A Brovary, nell’Oblast di Kiev, grazie alla collaborazione tra la società civile italiana e quella ucraina è nato il primo “Peace Village”. Una struttura di 300 metri quadrati. Alla realizzazione hanno collaborato tante aziende italiane e anche due università: quella degli Studi del Sannio e il Politecnico di Milano

di Anna Spena

Ci siamo abituati alle immagini satellitari dell’Ucraina vista dall’alto fatta di città e villaggi rasi al suolo. Alle immagini di palazzi spaccati in due, di case – spesso costruite con i risparmi di una vita messi da parte con anni di lavoro lontano dall’Ucraina – che oggi sono devastate. Case che per chi le abitava erano il racconto di una cura quotidiana, un progetto di costruzione. Poi invece la guerra ha portato solo alla distruzione.
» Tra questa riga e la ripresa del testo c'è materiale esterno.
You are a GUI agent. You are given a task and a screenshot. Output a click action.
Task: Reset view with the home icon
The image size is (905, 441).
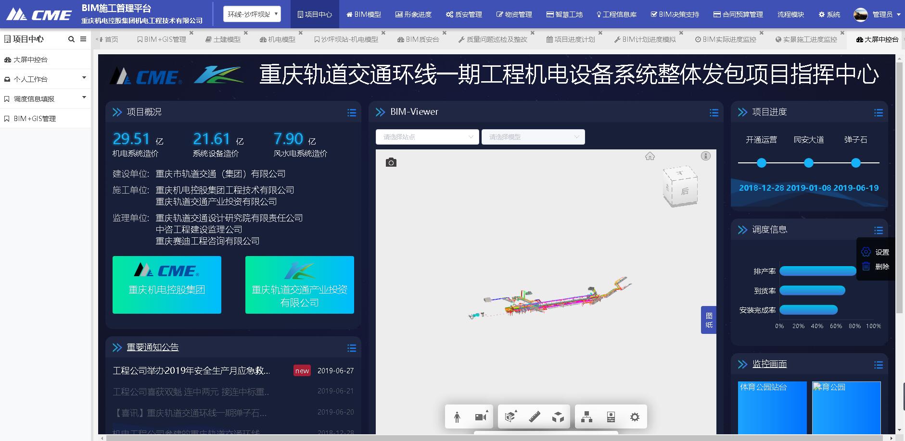(650, 156)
A Brovary, nell’Oblast di Kiev, è nato il primo Peace Village. Un progetto replicabile nelle zone di guerra e nelle zone di confine con l’obiettivo di creare punti di ristoro climatico e di calda convivenza per la popolazione civile ucraina. Brovary dista 25 km dalla capitale, Kiev. È un comune di 100mila abitanti, a poco più di un’ora e mezza di macchina dalla città di Chernihiv, nell’Ucraina settentrionale. Una città vicinissima alla Bielorussia, prima dell’inizio della guerra ci vivevano quasi 300mila persone. Per arrivare a Kiev i russi avrebbero dovuto conquistare Chernihiv, così l’hanno bombardata. La metà degli abitanti è fuggita, e in molti hanno trovato rifugio a Brovary, che pure nei primi mesi della guerra non è rimasta illesa. Il Peace Village non ha una geometria qualsiasi. La mano che ne ha tracciato la forma non è una mano qualunque, ma quella dell’architetto italiano di fama internazionale Mario Cucinella. Tre strutture di 100 mq collegate al centro. Tre strutture che legate così insieme restituiscono un’immagine precisa: il segno della pace.
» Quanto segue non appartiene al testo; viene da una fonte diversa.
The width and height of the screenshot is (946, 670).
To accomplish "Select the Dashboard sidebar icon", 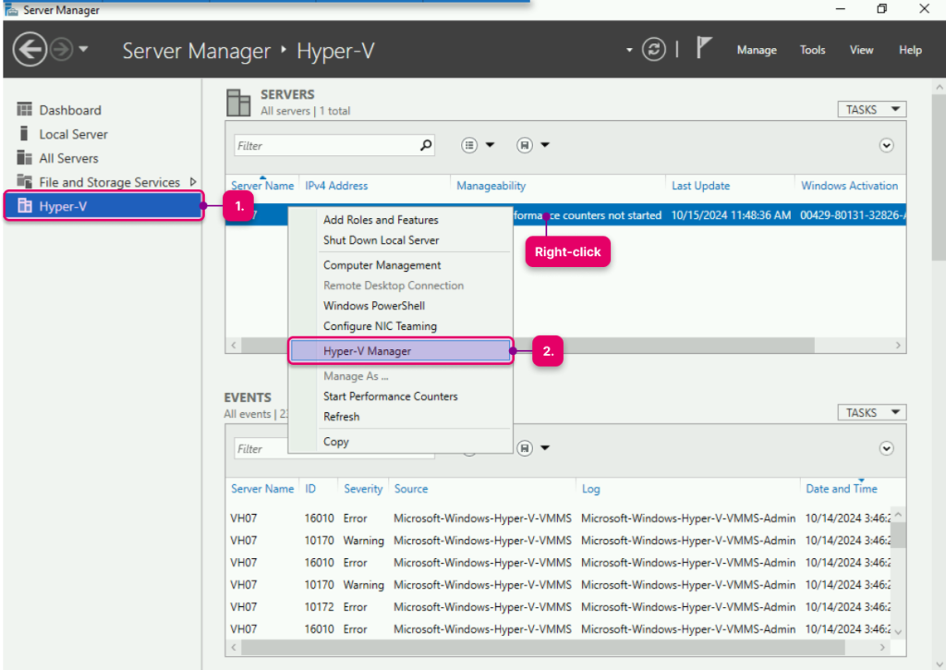I will 24,110.
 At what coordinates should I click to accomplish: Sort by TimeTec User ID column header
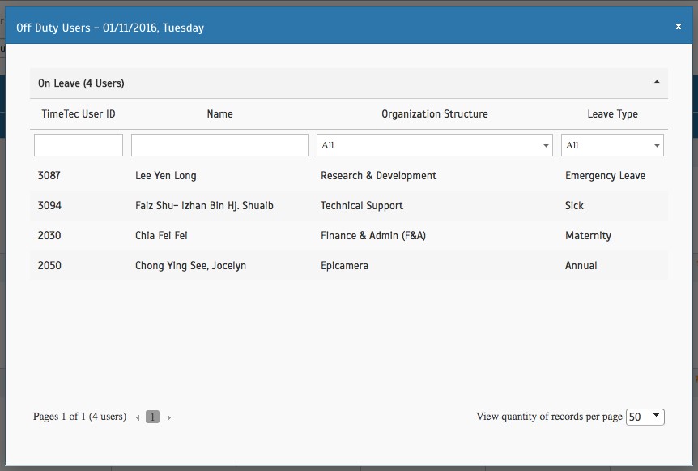pyautogui.click(x=79, y=114)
Non è solo una casa, non è solo una struttura riscaldata, non è solo un luogo per la comunità. È la solidarietà che diventa concreta, che si può toccare. Il Peace Village è un messaggio di nonviolenza nato da un’idea del Mean – Movimento europeo di pace non violenta. Un gesto che ha dimostrato che si può fare di più. E "più" in questo caso ha significato quattro tir carichi di materiale per montare il villaggio. “Di più” ha significato anche eccellenza nei materiali utilizzati. Un villaggio che è nato dalla capacità di “mettersi in ascolto” della società civile ucraina, di conoscersi, parlarsi, guardarsi. Abbiamo raccontato l’inaugurazione del villaggio qui Quel pane fragile e potente della nonviolenza a Brovary e qui La pace possibile in 9 ritratti.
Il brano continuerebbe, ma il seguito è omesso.